Sunday, April 22, 2012

Rio Rita (1929)


Rio Rita (1929), directed by Luther Reed, 3 stars

A mysterious bank robber known as “The Kinkajou” has been robbing banks along the Mexican border.  Captain Jim Stewart of the Texas Rangers, masquerading in faux Mexican sartorial splendor, arrives in secret with orders to bring the criminal to justice.  Another recent arrival is Chick Bean, accompanied by his lawyer, who has come for a very different purpose:  to obtain a Mexican divorce.  Mayhem ensues with musical accompaniment and justice is finally served in the end.

If you’ve ever seen the 1929 version of “Rio Rita,” you’d probably never guess that it was a huge hit, RKO’s biggest according to Wikipedia until “King Kong” came along four years later.  Of course, it was also one of newcomer RKO’s very first and most expensive films, so it had very little competition.  By modern standards, the film would certainly strike most viewers as static and stilted, but not pre-depression audiences.  The recent addition of sound technology was irresistible, and the public flocked to movie houses to experience the novelty of actors talking and singing.  If films like this were for all practical purposes merely Broadway productions restaged for the camera, that alone was more than enough to attract audiences that would otherwise never set foot on the Great White Way.  Similarly, “Rio Rita” provides audiences of today a window into what Broadway musicals looked and sounded like in the 1920s.

This is fine for historians, social scientists, and aficionados, but why should the rest of us watch this film?  Well, like everything else, I guess that depends.  For me, another draw was the fact that it features the first screen pairing of two under-appreciated comic performers, Bert Wheeler and Robert Woolsey, who made ultimately more than 20 films together for RKO between 1929 and 1937.  Often remembered incorrectly as a vaudeville team turned film duo, they were actually cast independently and performed for the first time together in the Ziegfeld-produced Broadway production of “Rio Rita” two years earlier.  Wheeler and Woolsey were the only members of the original cast brought to Hollywood to reproduce their roles on film.  Other members of the film's cast include John Boles (“Frankenstein”), Bebe Daniels (“42nd Street), and Dorothy Lee, Wheeler’s love interest in this and nearly all of the pair’s subsequent films.

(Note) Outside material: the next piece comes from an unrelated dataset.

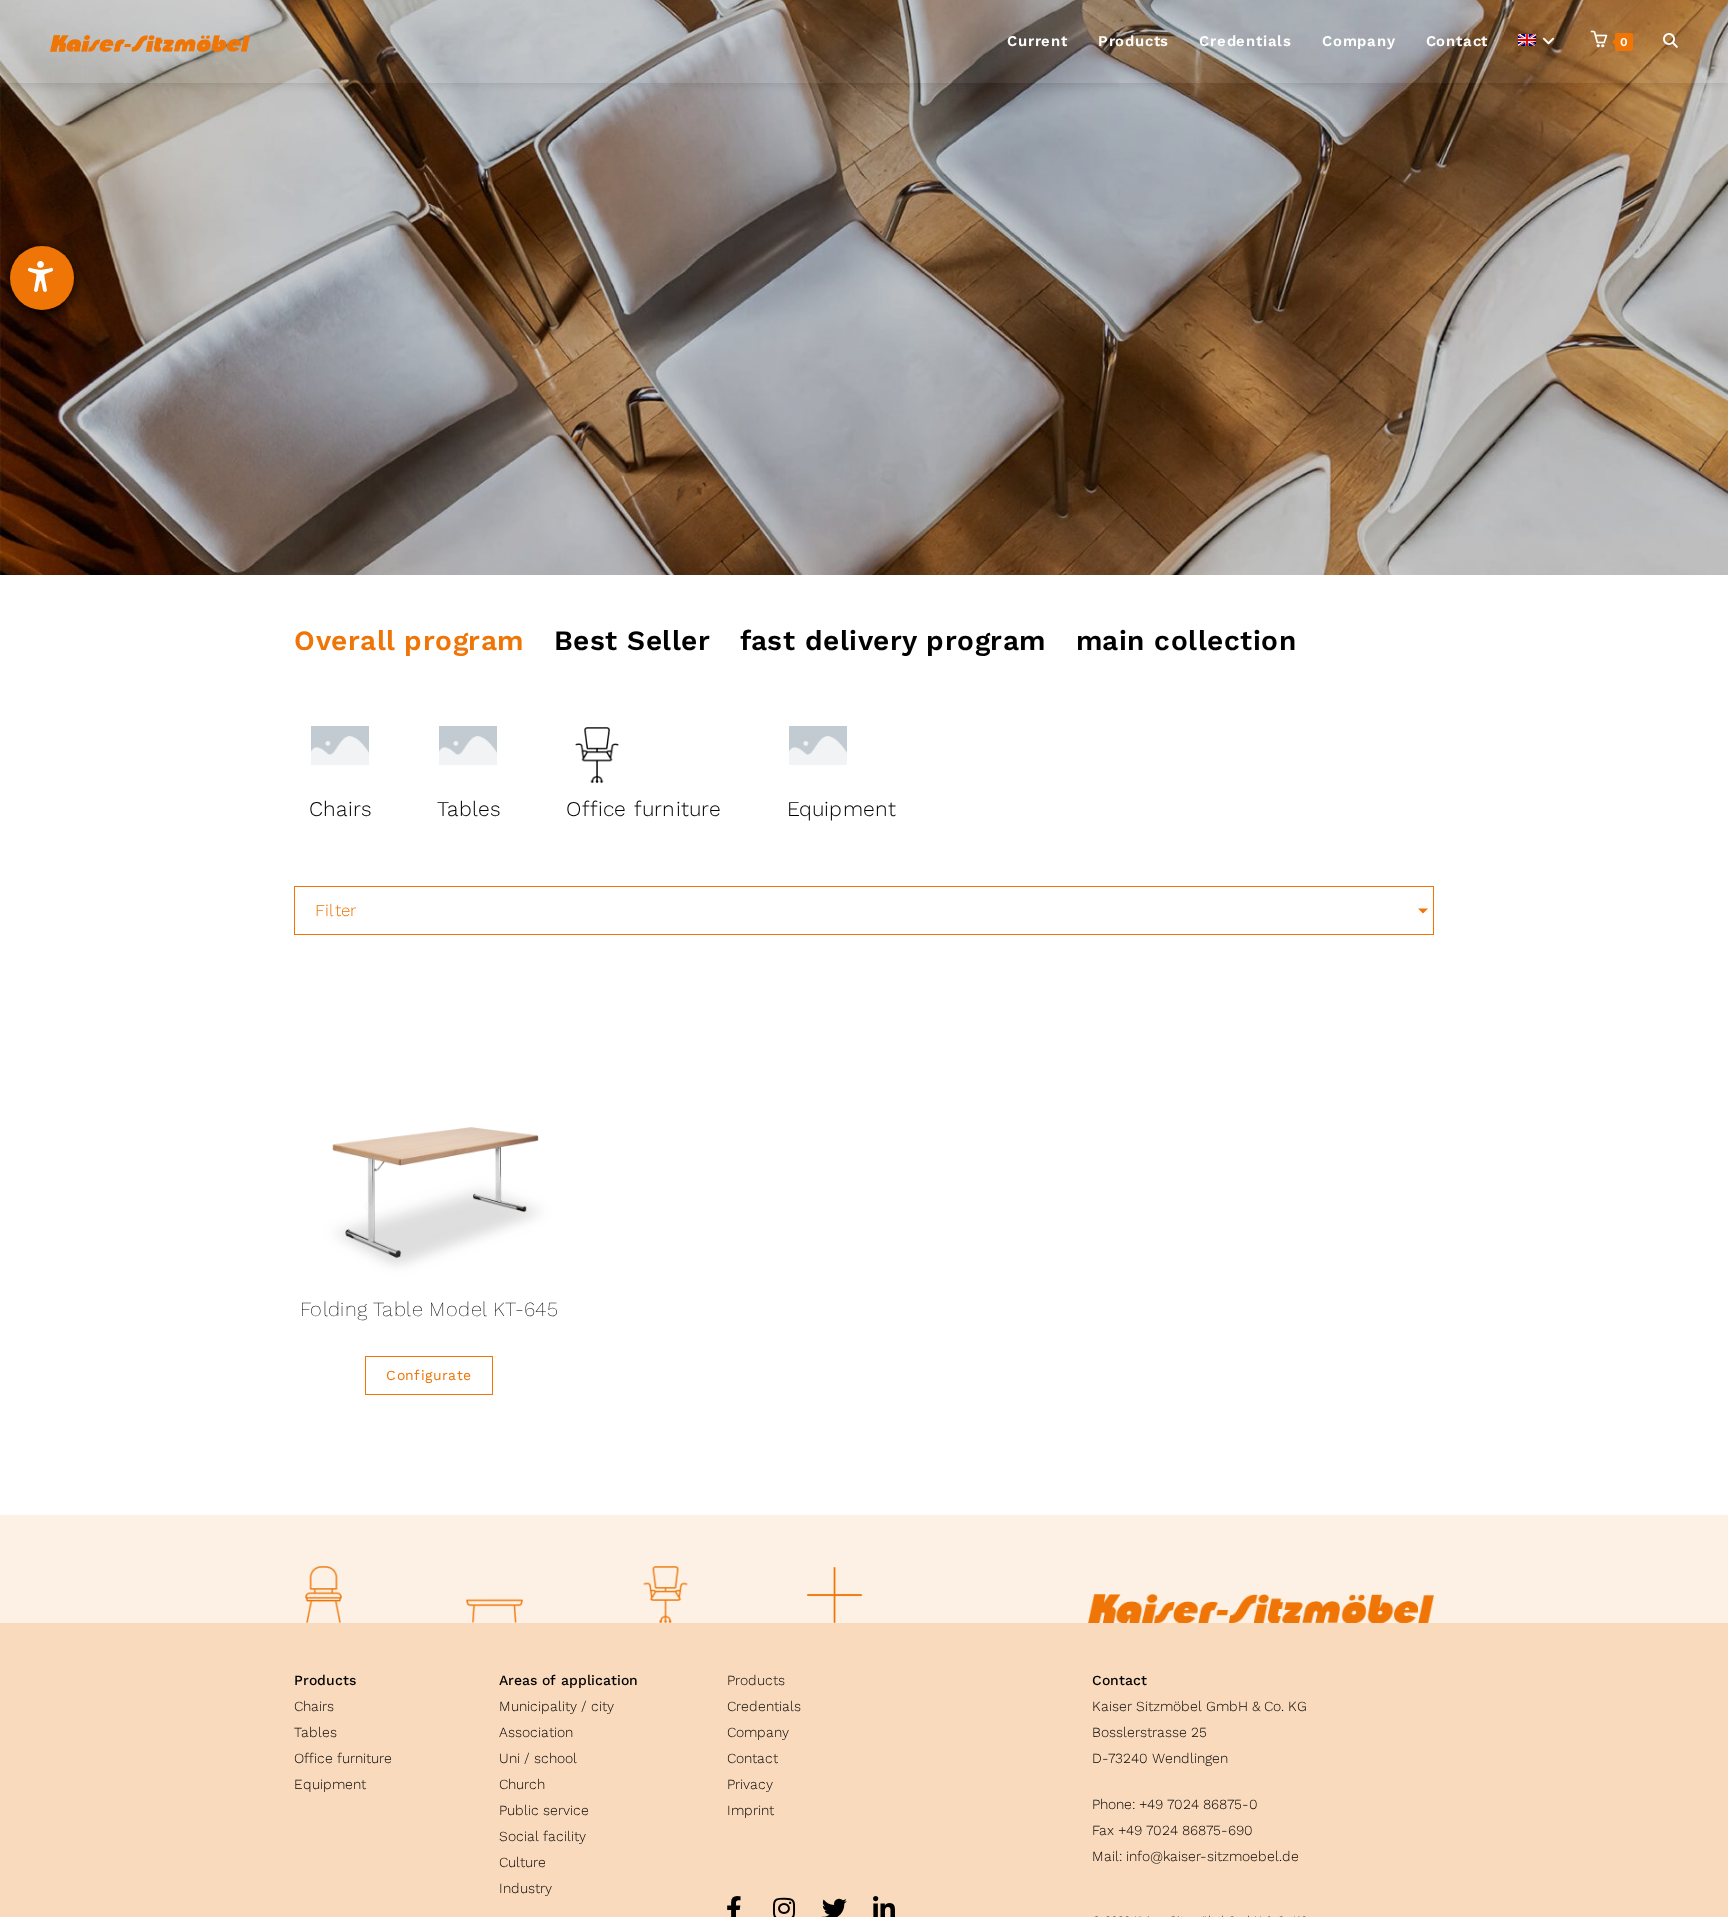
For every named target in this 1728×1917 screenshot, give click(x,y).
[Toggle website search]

I was also drawn to the film because I knew that the final act was shot in two-strip Technicolor.  After seeing Wheeler and Woolsey in all of their other feature films exclusively in black and white, the prospect of seeing them perform in color was too enticing to pass up.

Finally, I’ve always wanted to screen the film because, up until recently, it was nearly impossible to see.  MGM remade "Rio Rita" in 1942 with Bud Abbott and Lou Costello, and when they did, they pulled the original print from circulation.  (They would do  the same thing a year later with "Girl Crazy" (1932), another RKO feature starring Wheeler and Woolsey.)  Things that are scarce are perceived to have value--in some cases more than they deserve.  "Rio Rita" may not be the lost treasure I hoped it would be, but despite its faults, I enjoyed it for what it is (or was).  And we should all be glad that contemporary audiences did as well.  If it weren't for the money they shelled out for tickets, the fledgling RKO studio may never have gone on to produce and distribute so many certified cinematic masterpieces (including "Citizen Kane").  Who would have thought we'd have Wheeler and Woolsey to thank for that?